WHAT YOU HAVE TO DO. Could you write out the records below exactly as they appear?

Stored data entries
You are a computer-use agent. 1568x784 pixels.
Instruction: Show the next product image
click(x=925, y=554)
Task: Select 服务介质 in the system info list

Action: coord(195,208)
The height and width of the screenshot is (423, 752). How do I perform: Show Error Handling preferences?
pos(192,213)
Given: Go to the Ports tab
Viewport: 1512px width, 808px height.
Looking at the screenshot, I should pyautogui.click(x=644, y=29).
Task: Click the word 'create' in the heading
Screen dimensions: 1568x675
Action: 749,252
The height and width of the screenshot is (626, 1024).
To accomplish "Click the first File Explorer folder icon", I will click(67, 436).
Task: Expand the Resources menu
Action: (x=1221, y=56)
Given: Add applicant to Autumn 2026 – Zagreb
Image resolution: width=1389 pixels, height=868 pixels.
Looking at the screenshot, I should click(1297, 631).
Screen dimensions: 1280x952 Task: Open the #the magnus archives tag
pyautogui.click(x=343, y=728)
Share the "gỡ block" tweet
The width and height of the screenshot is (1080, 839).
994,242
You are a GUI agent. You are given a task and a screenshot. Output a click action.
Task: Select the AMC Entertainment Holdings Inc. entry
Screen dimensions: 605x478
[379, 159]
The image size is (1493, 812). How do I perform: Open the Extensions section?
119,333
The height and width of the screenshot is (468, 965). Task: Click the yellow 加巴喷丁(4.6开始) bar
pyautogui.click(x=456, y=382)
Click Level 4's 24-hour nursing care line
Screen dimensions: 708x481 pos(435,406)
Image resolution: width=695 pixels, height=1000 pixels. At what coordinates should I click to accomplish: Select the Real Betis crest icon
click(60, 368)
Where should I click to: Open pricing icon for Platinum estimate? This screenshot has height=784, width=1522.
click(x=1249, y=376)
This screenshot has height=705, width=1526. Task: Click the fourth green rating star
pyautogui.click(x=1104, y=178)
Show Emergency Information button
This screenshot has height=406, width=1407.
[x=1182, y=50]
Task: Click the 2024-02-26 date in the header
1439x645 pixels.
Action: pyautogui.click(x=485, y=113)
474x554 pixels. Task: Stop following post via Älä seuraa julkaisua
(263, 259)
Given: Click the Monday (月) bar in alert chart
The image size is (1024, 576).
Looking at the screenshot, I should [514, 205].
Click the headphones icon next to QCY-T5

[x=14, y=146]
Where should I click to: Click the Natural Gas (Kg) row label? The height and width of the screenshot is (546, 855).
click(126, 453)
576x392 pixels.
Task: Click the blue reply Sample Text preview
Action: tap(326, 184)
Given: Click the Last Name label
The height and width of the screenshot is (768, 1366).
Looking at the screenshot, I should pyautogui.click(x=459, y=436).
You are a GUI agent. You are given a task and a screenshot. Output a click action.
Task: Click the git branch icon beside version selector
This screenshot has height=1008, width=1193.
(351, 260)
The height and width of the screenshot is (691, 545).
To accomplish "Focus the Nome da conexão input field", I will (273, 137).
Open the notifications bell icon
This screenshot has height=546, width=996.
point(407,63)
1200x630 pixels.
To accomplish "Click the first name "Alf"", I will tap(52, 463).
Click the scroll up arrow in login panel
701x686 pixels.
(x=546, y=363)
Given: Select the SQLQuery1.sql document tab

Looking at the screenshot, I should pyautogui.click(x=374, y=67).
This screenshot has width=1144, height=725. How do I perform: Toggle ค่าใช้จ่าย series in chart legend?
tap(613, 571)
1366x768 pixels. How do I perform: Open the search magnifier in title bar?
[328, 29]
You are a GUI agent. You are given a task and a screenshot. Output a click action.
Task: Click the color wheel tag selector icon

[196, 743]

EXERCISE ANSWER.
You are a computer-use agent. 1568x784 pixels.
Instruction: Show the next product image
click(x=925, y=554)
Task: Select 服务介质 in the system info list

Action: coord(195,208)
The height and width of the screenshot is (423, 752). How do I perform: Show Error Handling preferences?
pos(192,213)
Given: Go to the Ports tab
Viewport: 1512px width, 808px height.
Looking at the screenshot, I should pyautogui.click(x=644, y=29).
Task: Click the word 'create' in the heading
Screen dimensions: 1568x675
Action: 749,252
The height and width of the screenshot is (626, 1024).
To accomplish "Click the first File Explorer folder icon", I will click(67, 436).
Task: Expand the Resources menu
Action: (x=1221, y=56)
Given: Add applicant to Autumn 2026 – Zagreb
Image resolution: width=1389 pixels, height=868 pixels.
Looking at the screenshot, I should click(1297, 631).
Screen dimensions: 1280x952 Task: Open the #the magnus archives tag
pyautogui.click(x=343, y=728)
Share the "gỡ block" tweet
The width and height of the screenshot is (1080, 839).
994,242
You are a GUI agent. You are given a task and a screenshot. Output a click action.
Task: Select the AMC Entertainment Holdings Inc. entry
Screen dimensions: 605x478
[379, 159]
The image size is (1493, 812). How do I perform: Open the Extensions section?
119,333
The height and width of the screenshot is (468, 965). Task: Click the yellow 加巴喷丁(4.6开始) bar
pyautogui.click(x=456, y=382)
Click Level 4's 24-hour nursing care line
Screen dimensions: 708x481 pos(435,406)
Image resolution: width=695 pixels, height=1000 pixels. At what coordinates should I click to accomplish: Select the Real Betis crest icon
click(60, 368)
Where should I click to: Open pricing icon for Platinum estimate? This screenshot has height=784, width=1522.
click(x=1249, y=376)
This screenshot has height=705, width=1526. Task: Click the fourth green rating star
pyautogui.click(x=1104, y=178)
Show Emergency Information button
This screenshot has height=406, width=1407.
[x=1182, y=50]
Task: Click the 2024-02-26 date in the header
1439x645 pixels.
Action: pyautogui.click(x=485, y=113)
474x554 pixels. Task: Stop following post via Älä seuraa julkaisua
(263, 259)
Given: Click the Monday (月) bar in alert chart
The image size is (1024, 576).
Looking at the screenshot, I should [514, 205].
Click the headphones icon next to QCY-T5

[x=14, y=146]
Where should I click to: Click the Natural Gas (Kg) row label? The height and width of the screenshot is (546, 855).
click(126, 453)
576x392 pixels.
Task: Click the blue reply Sample Text preview
Action: tap(326, 184)
Given: Click the Last Name label
The height and width of the screenshot is (768, 1366).
Looking at the screenshot, I should pyautogui.click(x=459, y=436).
You are a GUI agent. You are given a task and a screenshot. Output a click action.
Task: Click the git branch icon beside version selector
This screenshot has height=1008, width=1193.
(351, 260)
The height and width of the screenshot is (691, 545).
To accomplish "Focus the Nome da conexão input field", I will (273, 137).
Open the notifications bell icon
This screenshot has height=546, width=996.
point(407,63)
1200x630 pixels.
To accomplish "Click the first name "Alf"", I will tap(52, 463).
Click the scroll up arrow in login panel
701x686 pixels.
(x=546, y=363)
Given: Select the SQLQuery1.sql document tab

Looking at the screenshot, I should pyautogui.click(x=374, y=67).
This screenshot has width=1144, height=725. How do I perform: Toggle ค่าใช้จ่าย series in chart legend?
tap(613, 571)
1366x768 pixels. How do I perform: Open the search magnifier in title bar?
[328, 29]
You are a GUI agent. You are given a task and a screenshot. Output a click action.
Task: Click the color wheel tag selector icon

[196, 743]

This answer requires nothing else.